SFT 还是RL，VLA到底应该如何训练？

Core Insights - The articles focus on advancements in Reinforcement Learning (RL) and its application to Visual-Language-Action (VLA) models, highlighting significant improvements in generalization capabilities and training efficiency. Group 1: Research Findings - The first study investigates how RL enhances the generalization ability of VLA models, addressing issues related to supervised fine-tuning (SFT) that lead to error accumulation and distribution shift. A new benchmark covering visual, semantic, and execution dimensions was established, showing that using Proximal Policy Optimization (PPO) for RL fine-tuning significantly improves semantic understanding and execution robustness while maintaining comparable visual generalization performance to SFT [2]. - The second study introduces RLinf-VLA, a framework designed for large-scale RL training of VLA models.
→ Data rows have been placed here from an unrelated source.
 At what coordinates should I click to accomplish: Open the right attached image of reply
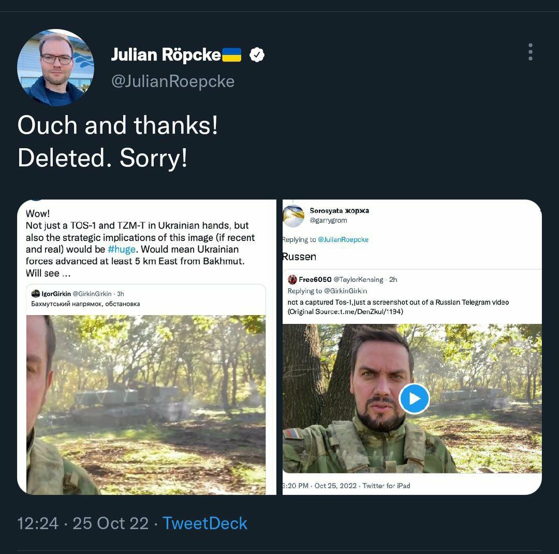click(412, 347)
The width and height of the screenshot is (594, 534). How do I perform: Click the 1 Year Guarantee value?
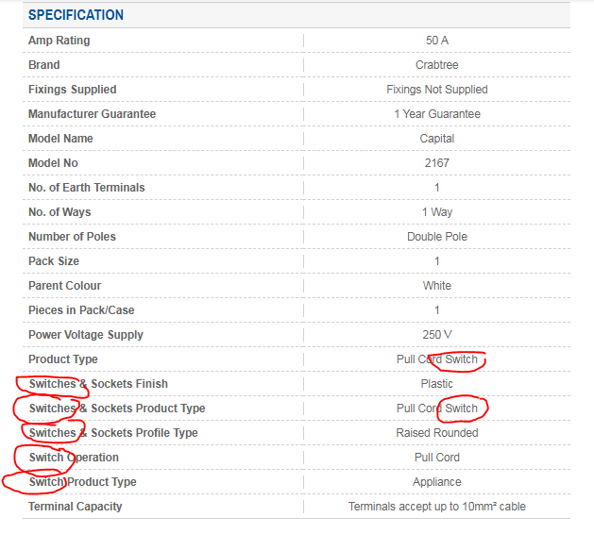[437, 114]
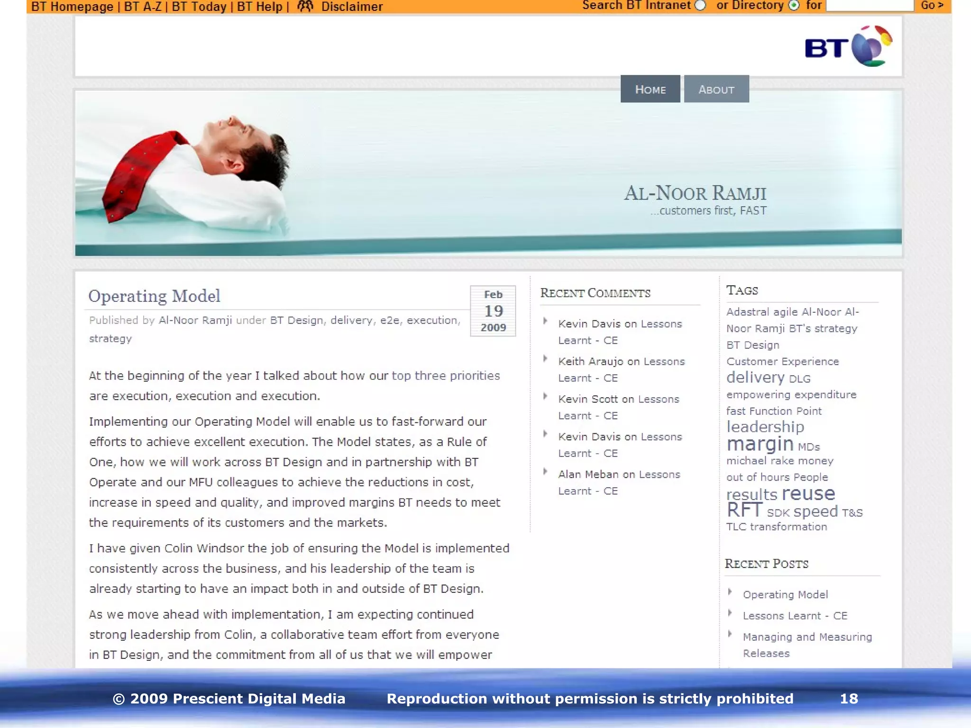Viewport: 971px width, 728px height.
Task: Click arrow bullet beside Kevin Scott comment
Action: pyautogui.click(x=545, y=396)
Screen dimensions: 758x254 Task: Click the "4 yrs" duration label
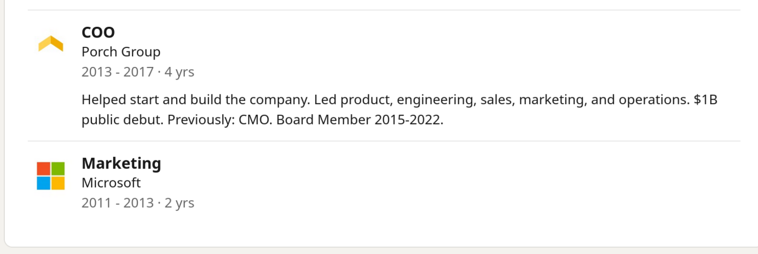coord(180,72)
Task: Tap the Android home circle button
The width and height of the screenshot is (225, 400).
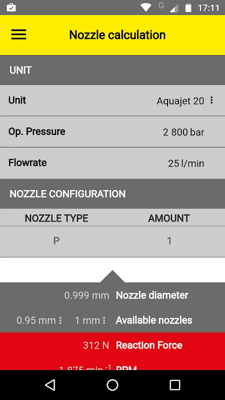Action: tap(113, 385)
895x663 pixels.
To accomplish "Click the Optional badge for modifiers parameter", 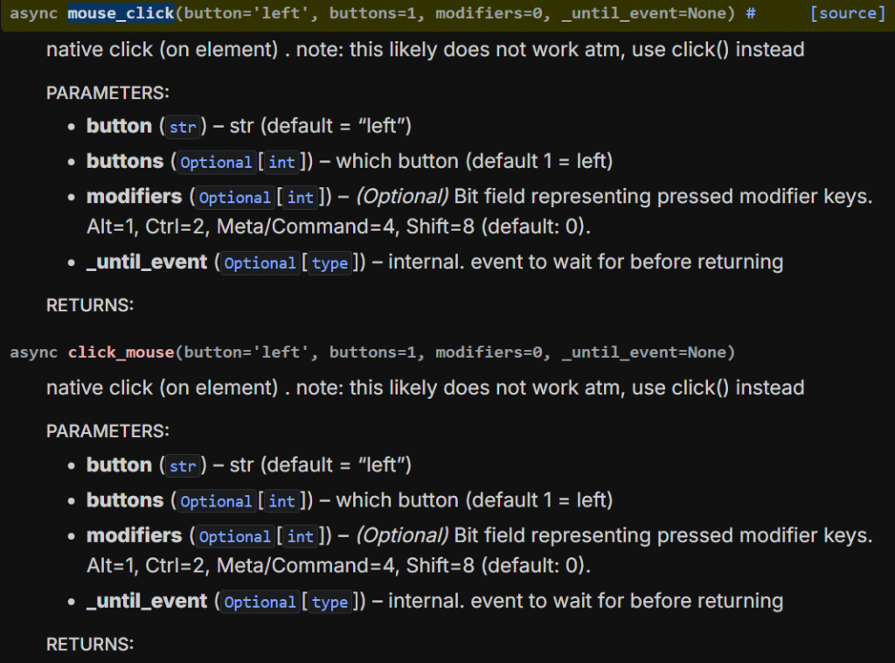I will [x=235, y=199].
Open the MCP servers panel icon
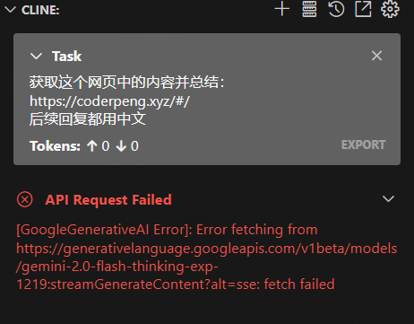This screenshot has height=324, width=414. click(309, 9)
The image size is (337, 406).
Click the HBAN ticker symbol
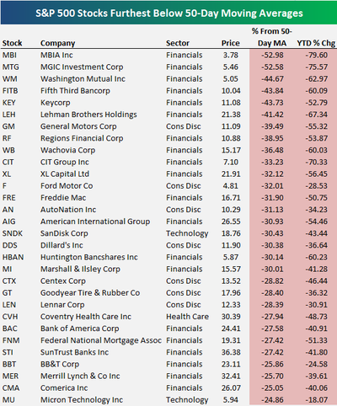(x=13, y=257)
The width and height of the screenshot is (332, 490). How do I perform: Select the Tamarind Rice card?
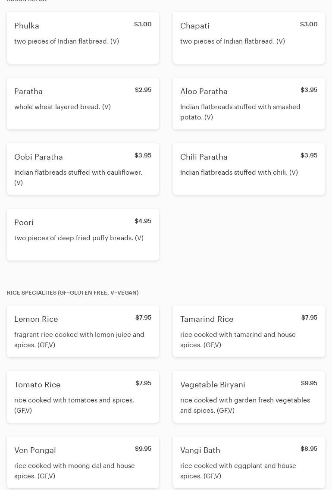pos(249,331)
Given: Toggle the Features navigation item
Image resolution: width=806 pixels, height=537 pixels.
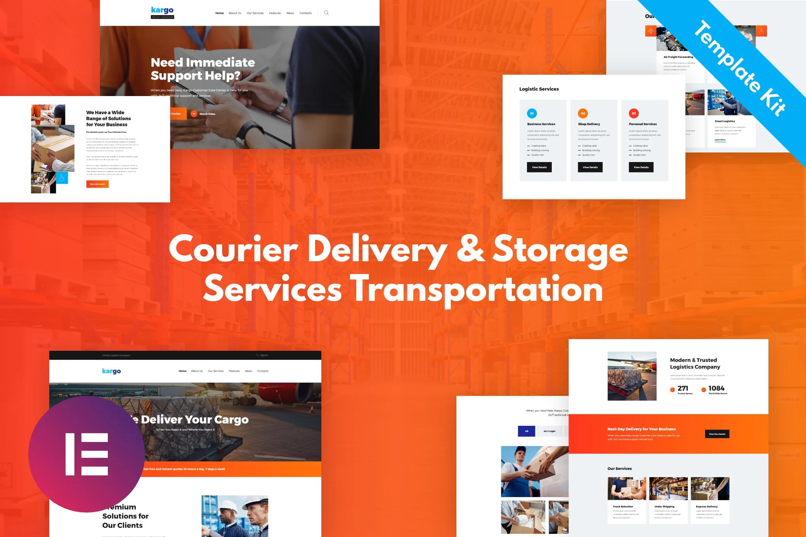Looking at the screenshot, I should 275,12.
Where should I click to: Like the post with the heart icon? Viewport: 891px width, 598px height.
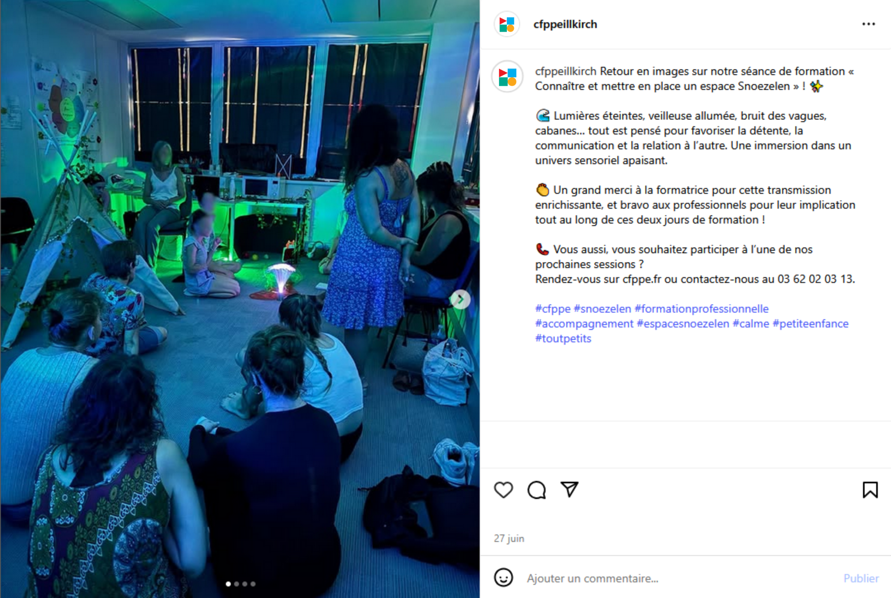[503, 490]
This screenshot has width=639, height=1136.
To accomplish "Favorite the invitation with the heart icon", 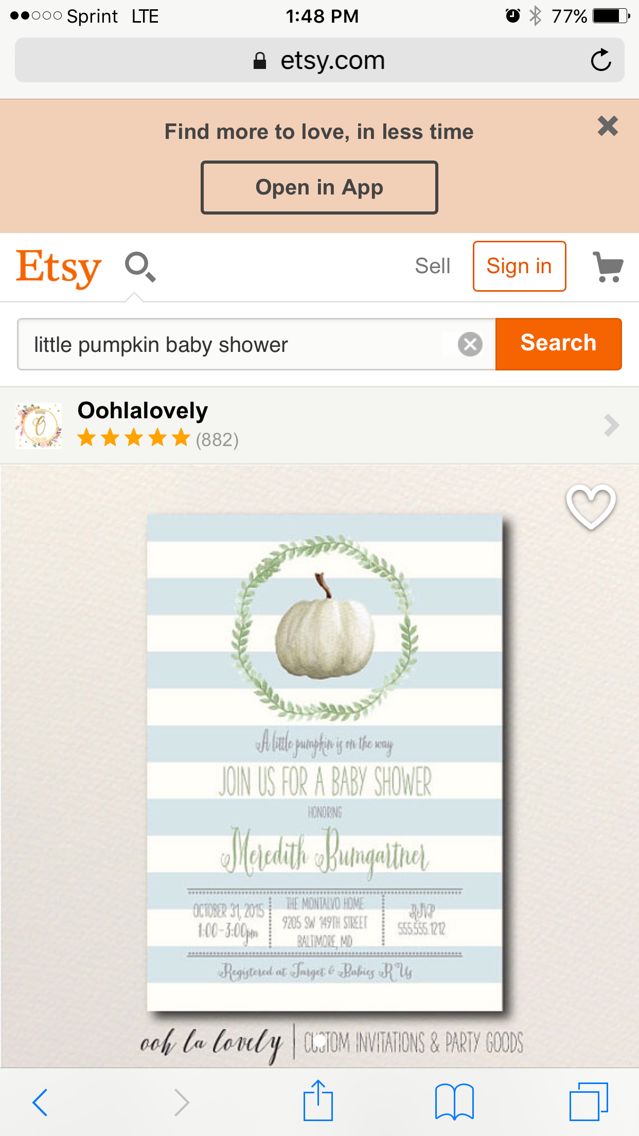I will 591,506.
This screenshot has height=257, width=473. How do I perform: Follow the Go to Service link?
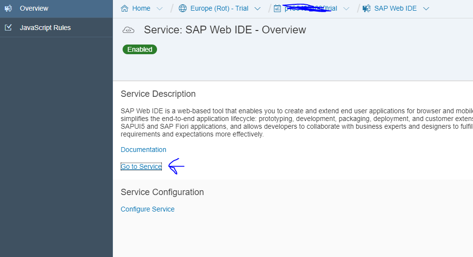141,166

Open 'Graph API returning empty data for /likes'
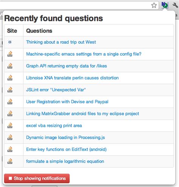66,66
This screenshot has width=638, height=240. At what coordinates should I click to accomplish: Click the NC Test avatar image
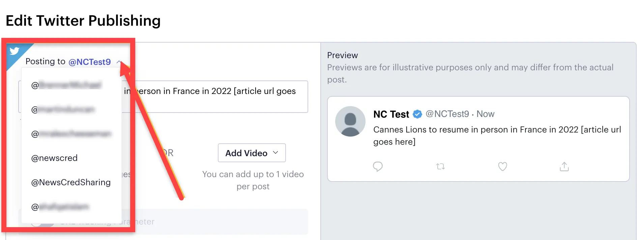coord(350,121)
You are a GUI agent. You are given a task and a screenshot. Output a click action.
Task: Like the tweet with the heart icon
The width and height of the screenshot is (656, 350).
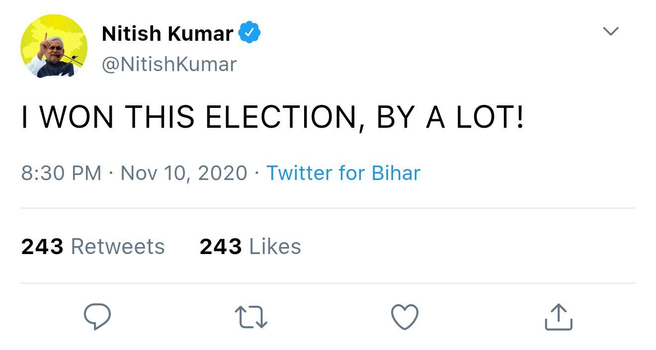click(x=405, y=317)
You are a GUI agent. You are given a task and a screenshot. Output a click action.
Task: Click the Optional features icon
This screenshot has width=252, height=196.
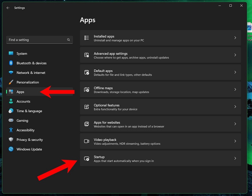coord(87,107)
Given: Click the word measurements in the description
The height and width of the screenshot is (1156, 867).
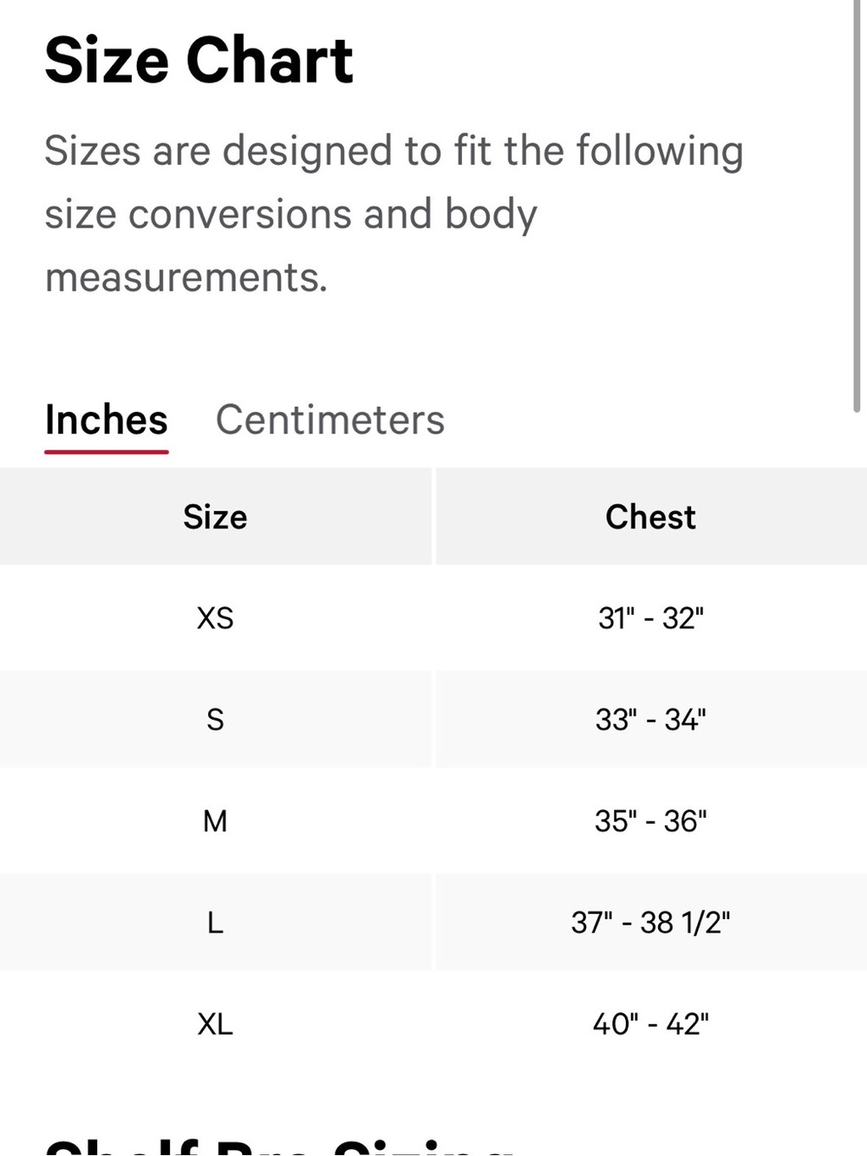Looking at the screenshot, I should click(186, 278).
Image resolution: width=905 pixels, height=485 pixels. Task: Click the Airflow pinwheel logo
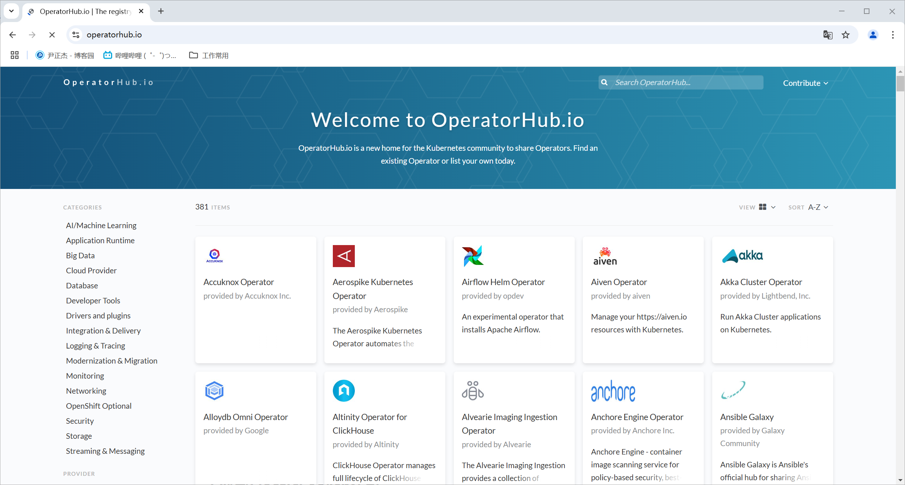[472, 256]
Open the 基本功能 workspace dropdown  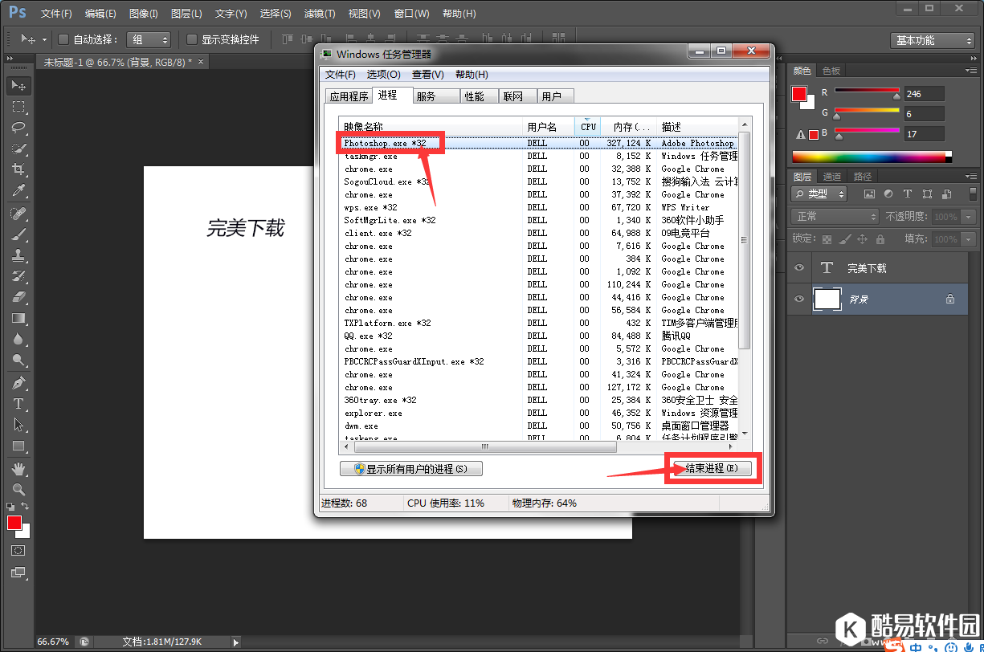(x=932, y=40)
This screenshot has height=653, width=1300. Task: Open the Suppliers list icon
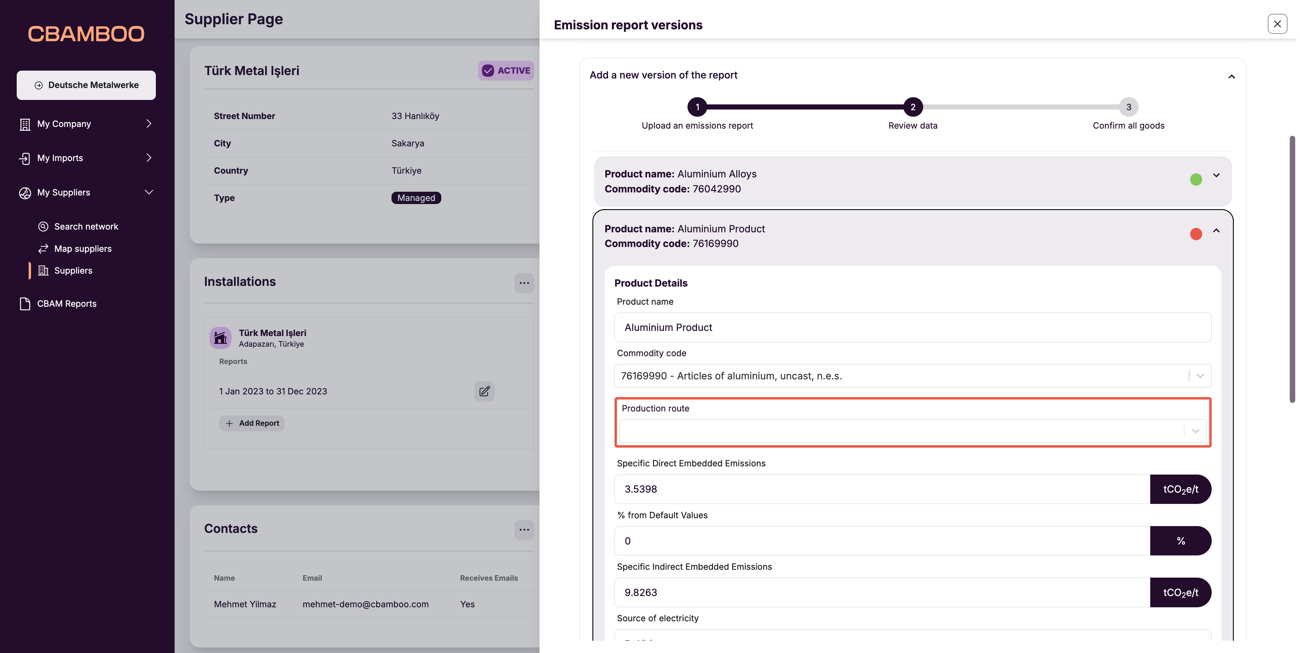click(x=43, y=270)
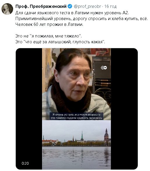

It proposes a novel solution to the challenges of integrating RL and VLA training, achieving up to 2.27 times acceleration compared to baseline methods. The framework supports various VLA architectures and RL algorithms, achieving a 98.11% success rate across 130 LIBERO tasks [3]. Group 2: Practical Applications - RLinf-VLA summarizes best practices for applying RL in VLA training, providing a unified interface that facilitates the use of multiple VLA architectures and simulators, thus lowering the barrier for implementing RL in large-scale VLA applications [3]. - The research emphasizes the importance of RL in enhancing the performance of VLA models, suggesting a shift towards more efficient training methodologies that leverage RL's strengths [15].